From the Editor

She was distressed by the voices and the paranoid thoughts. Many nights, my patient could barely sleep. She had tried several medications without much improvement. Is there a role for psychological interventions? Would CBT help? What is the evidence for this population?

In the first selection, Nurul Husna Salahuddin (of the Technical University of Munich) and co-authors attempt to answer these questions in a new systematic review and network meta-analysis, just published in Lancet Psychiatry. The analyzed 52 RCTs with 5 034 participants. “We provide robust findings that CBTp can reduce the overall symptoms of patients with treatment-resistant schizophrenia, and therefore clinicians can prioritise this intervention in their clinical practice.” We consider the paper and its clinical implications.

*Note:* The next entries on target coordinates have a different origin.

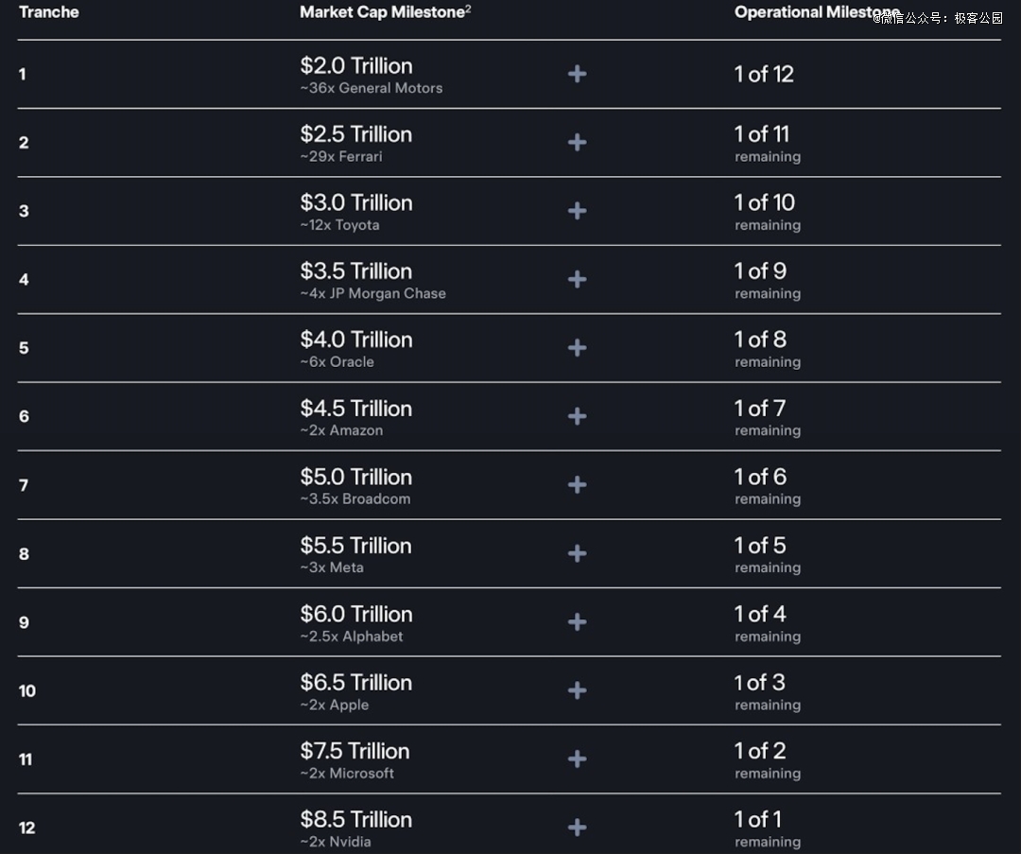Click the plus icon in the Meta row
The height and width of the screenshot is (854, 1021).
[x=577, y=553]
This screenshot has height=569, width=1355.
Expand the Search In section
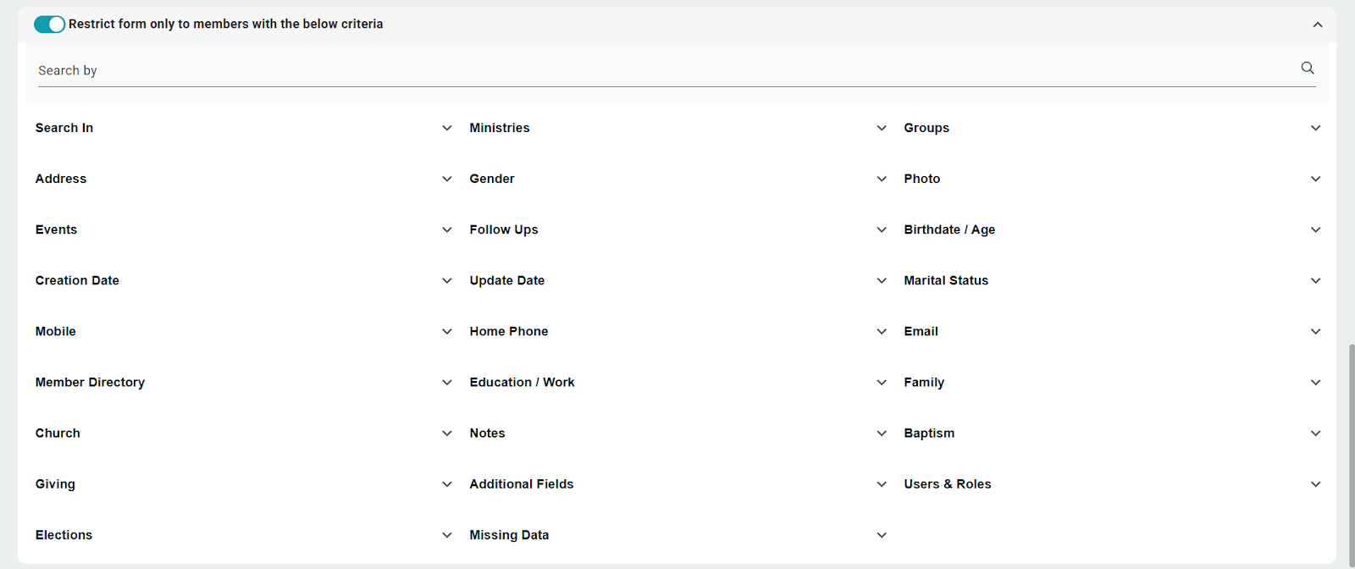tap(446, 129)
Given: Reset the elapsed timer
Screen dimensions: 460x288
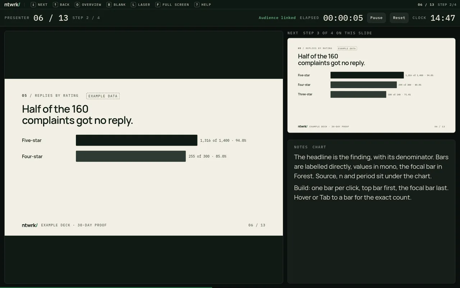Looking at the screenshot, I should [x=399, y=18].
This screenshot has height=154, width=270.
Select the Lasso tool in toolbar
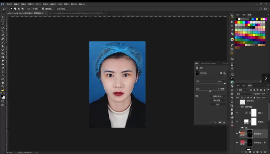3,24
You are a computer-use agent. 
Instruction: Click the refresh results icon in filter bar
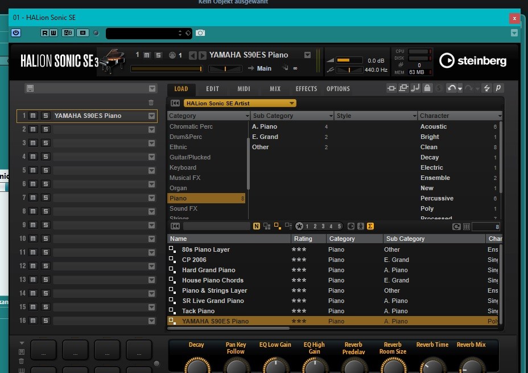pos(456,227)
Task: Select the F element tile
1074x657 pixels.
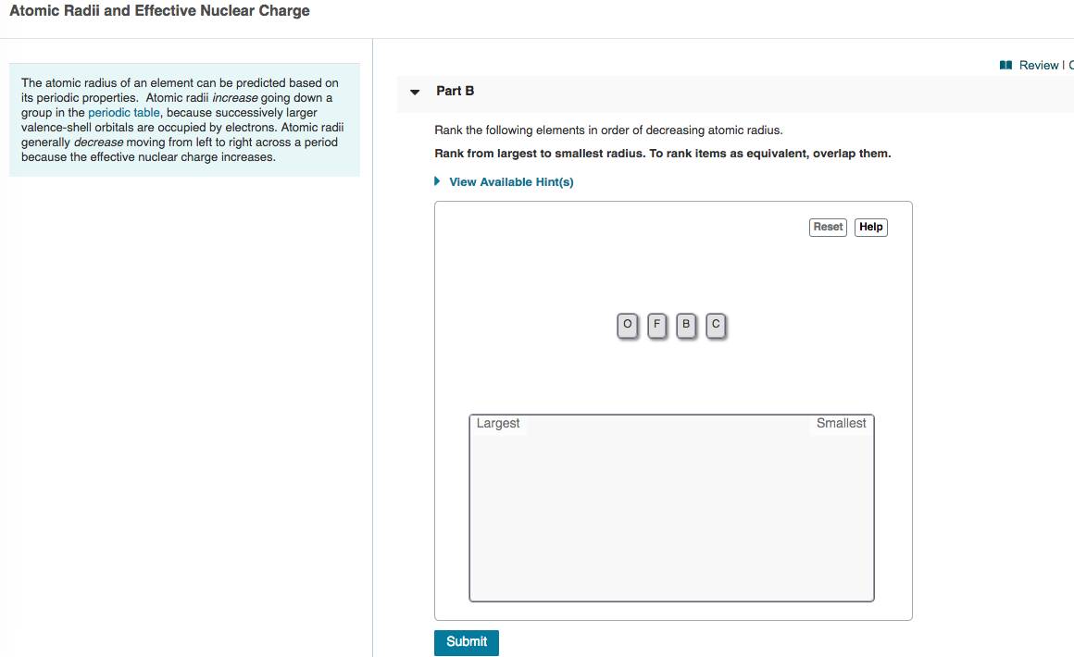Action: tap(657, 326)
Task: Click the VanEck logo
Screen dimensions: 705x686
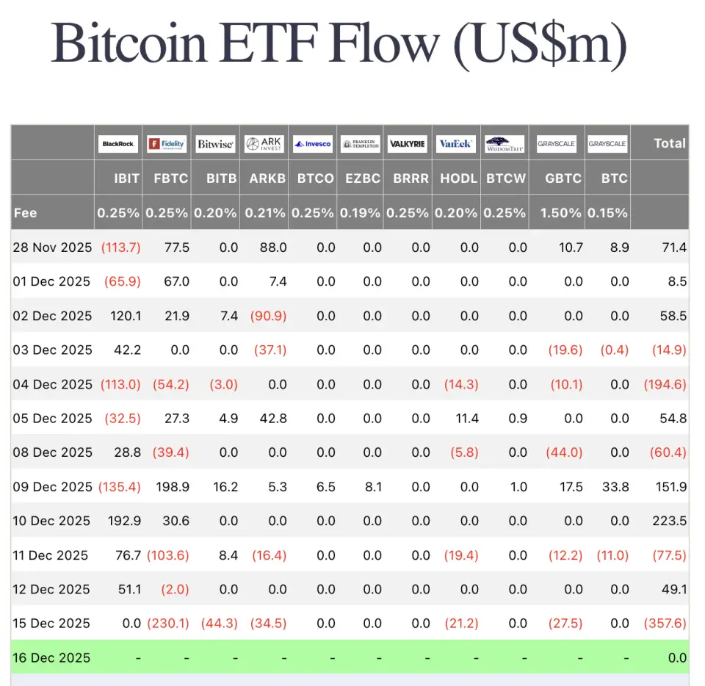Action: tap(456, 144)
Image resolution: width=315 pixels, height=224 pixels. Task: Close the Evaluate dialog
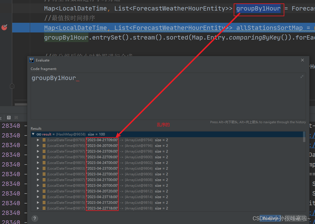pos(302,60)
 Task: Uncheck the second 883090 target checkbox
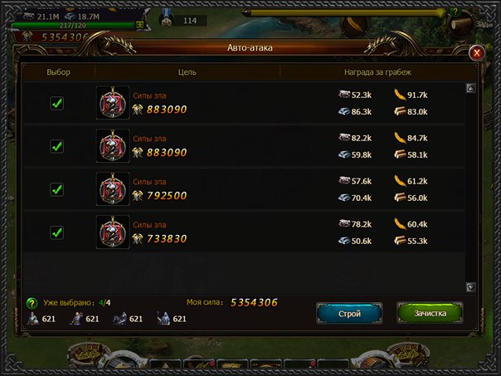[57, 146]
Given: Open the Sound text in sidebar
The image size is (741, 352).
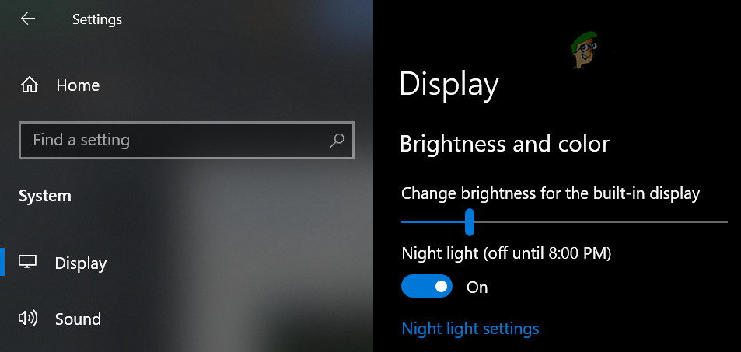Looking at the screenshot, I should pos(78,319).
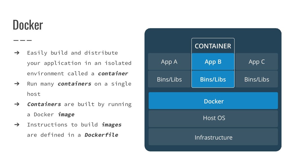Click the Docker slide title
The image size is (289, 163).
(28, 25)
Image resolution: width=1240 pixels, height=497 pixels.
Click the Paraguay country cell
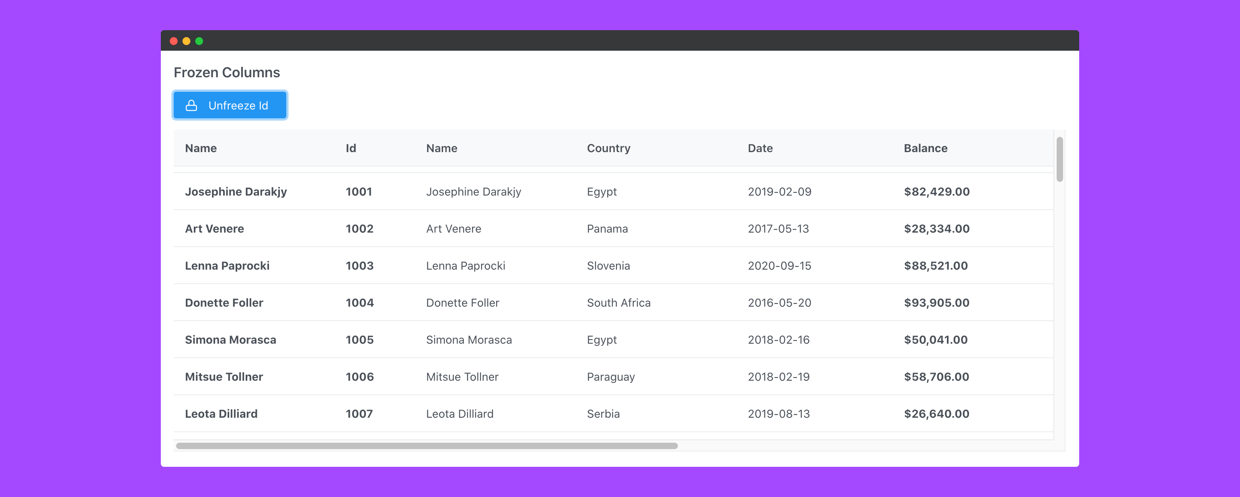[610, 377]
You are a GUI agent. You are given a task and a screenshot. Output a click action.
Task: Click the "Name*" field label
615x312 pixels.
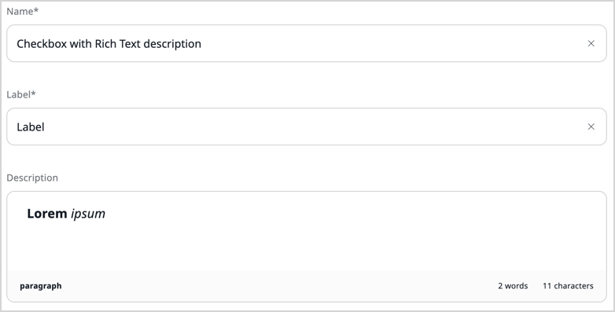coord(23,11)

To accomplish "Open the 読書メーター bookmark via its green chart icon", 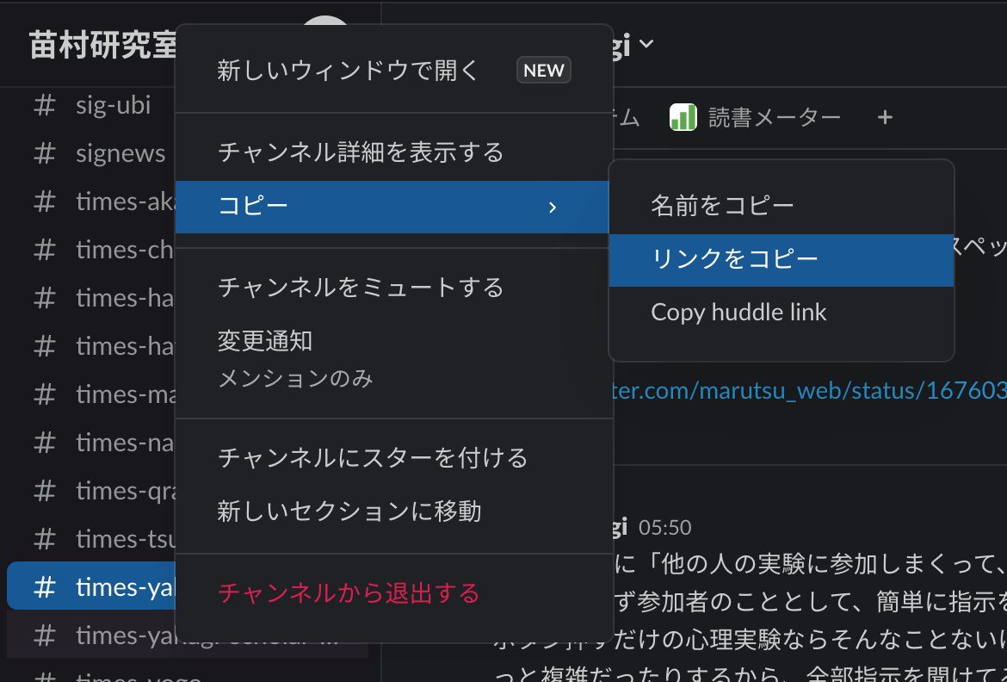I will point(683,116).
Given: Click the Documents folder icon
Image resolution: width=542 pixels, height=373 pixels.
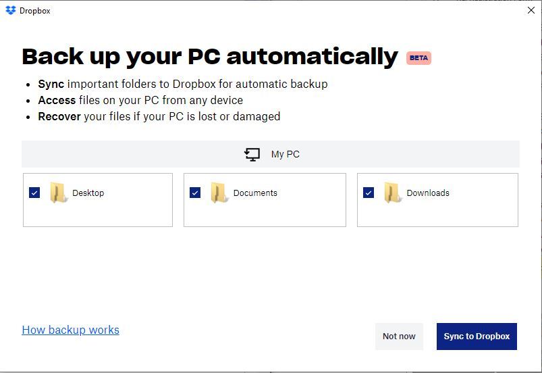Looking at the screenshot, I should [219, 193].
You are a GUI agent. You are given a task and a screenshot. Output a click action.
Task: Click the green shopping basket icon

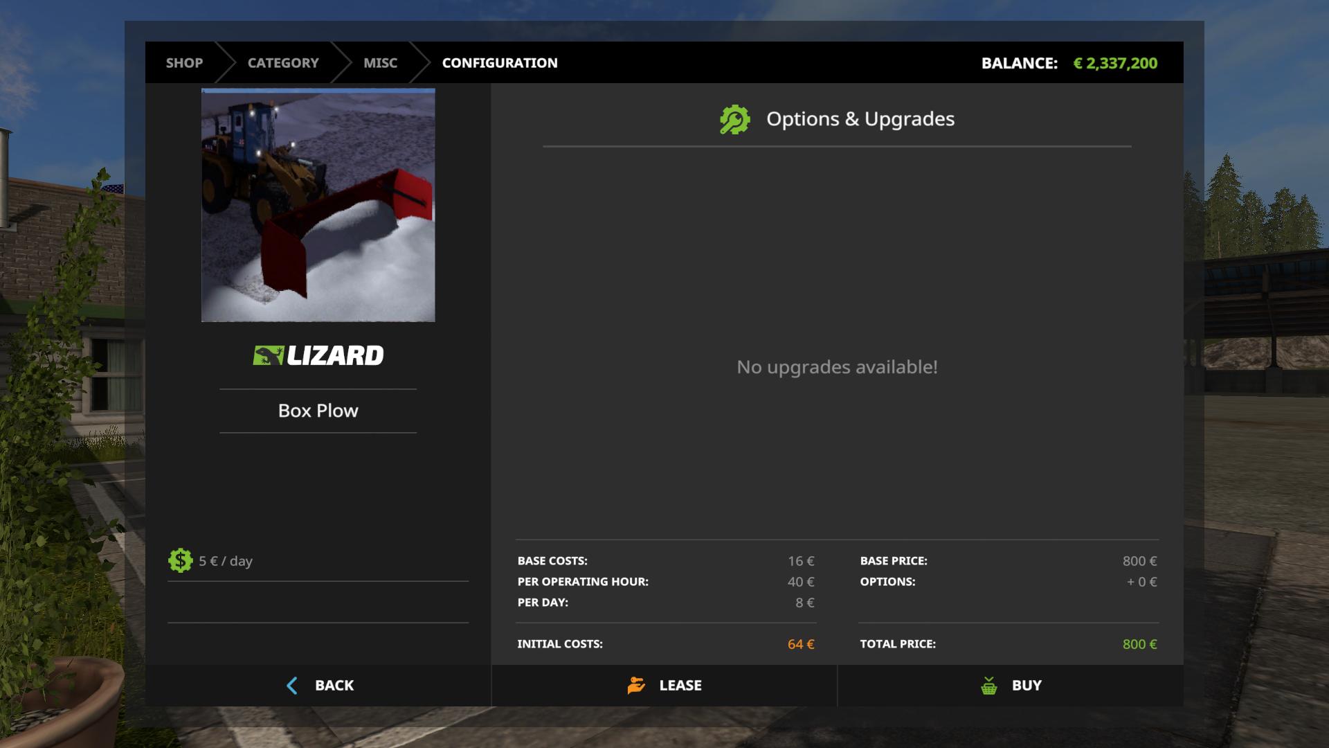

In the second selection from JAMA Network Open, Sarah C. Leighton (of the University of Arizona) and her co-authors describe a study involving service dogs for those with PTSD. In a nonrandomized controlled trial involving 156 military members and veterans, they examined outcomes after three months. “[C]ompared with usual care alone, partnership with a trained psychiatric service dog was associated with lower PTSD symptom severity and higher psychosocial functioning in veterans.”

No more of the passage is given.